Meet Alem Gebregzi. She volunteers in our child sponsorship program in Addis Ababa. By day Alem sweeps streets with a broom and picks up garbage, 7 hours a day, 7 days a week. It is a job for which she gets paid the equivalent of $40 a month. By night she mentors a group of 21 people, all living with HIV, whose children are in our child sponsorship program. It is a job for which Alem has never been paid a cent.

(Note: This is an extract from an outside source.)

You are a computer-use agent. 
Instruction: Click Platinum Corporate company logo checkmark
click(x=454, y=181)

She began working with some of them more than 10 years ago when Genet, the leader of her basic discipleship group and our child sponsorship social worker, taught her and her friends that to follow Jesus is to serve people in need. Little by little, thanks to Genet’s example as minister to people living with HIV and her personal mentoring, Alem has picked up leadership skills. For the last 4 years she has met with this group every other week, coaching them on how to parent well, how to stay healthy, how to maintain good hygiene, how to handle money, and how to love each other. Though they are all from non-Protestant backgrounds, she has also taught them to learn from the Bible together and pray for one another. Between meetings she walks to visit up to 9 of these families every week in their homes to see how they are really doing and encourage them personally. When she has left-over cleaning supplies from her job she breaks them down into small parcels and shares them with the group members. Following her example, the group members now visit one another regularly, providing food or money or childcare or transportation to the hospital or simple camaraderie when one of them is in difficulties.

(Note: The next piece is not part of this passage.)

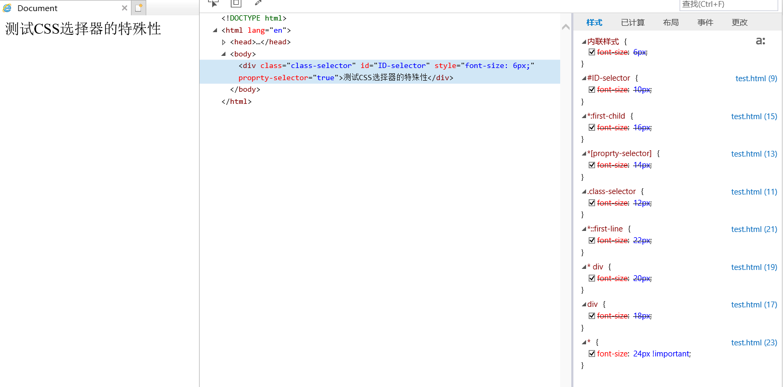
Task: Click the 查找 search field
Action: pos(729,4)
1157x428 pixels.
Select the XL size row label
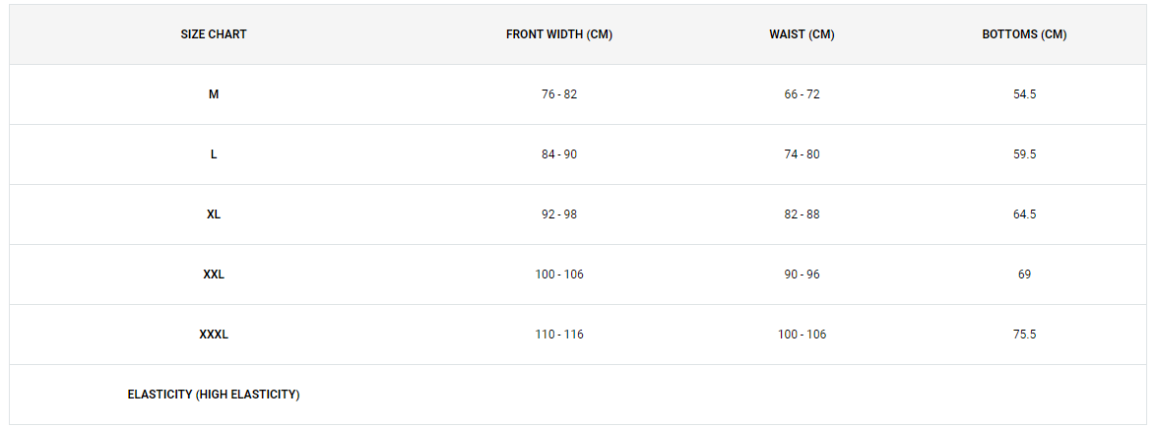click(214, 214)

In 2013, under Genet’s tutoring, she began to teach her group to save money together. Each time they met, every person would contribute $0.25 towards their group savings plus $0.05 to meet social needs of the group. Gradually the money accumulated. Over the past year six of the group members have taken small loans from this fund, from which all six have started profitable small businesses. All of these loans have been or are being paid back on time with interest. The others all want their turn to get loans now. She told us today that their attitudes toward work have changed drastically. “They want to work hard and produce their own income, rather than get handouts-and they believe they can do it!”

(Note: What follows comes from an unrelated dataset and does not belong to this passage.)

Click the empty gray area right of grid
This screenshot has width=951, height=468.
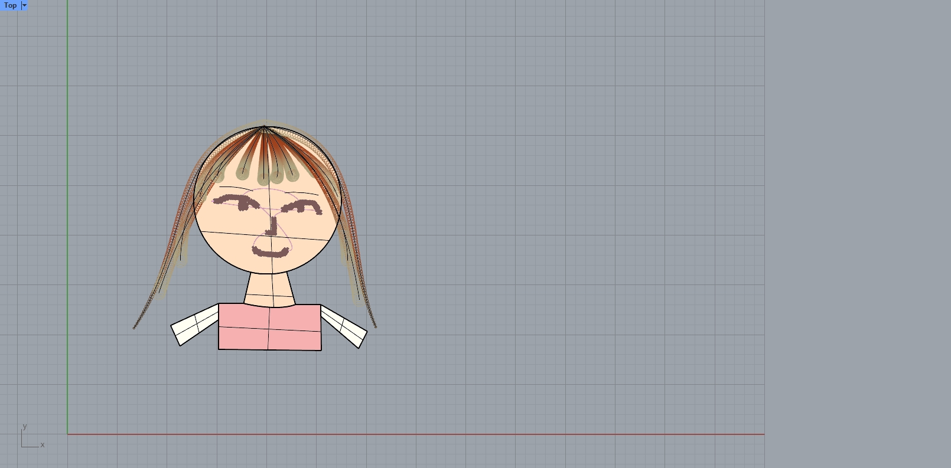point(856,236)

They have also become healthier. Alem attributes this to five things (none of them, we notice, medical): Their previously dirty homes are now clean. They know and are practicing good health habits. They are far less stressed, knowing that if they die, their children will continue to be sponsored. They love one another deeply. And they pray for one another.
And oh yes, Alem has a third job: in her spare time she’s attending a distance-education program to enable her to complete 10th grade.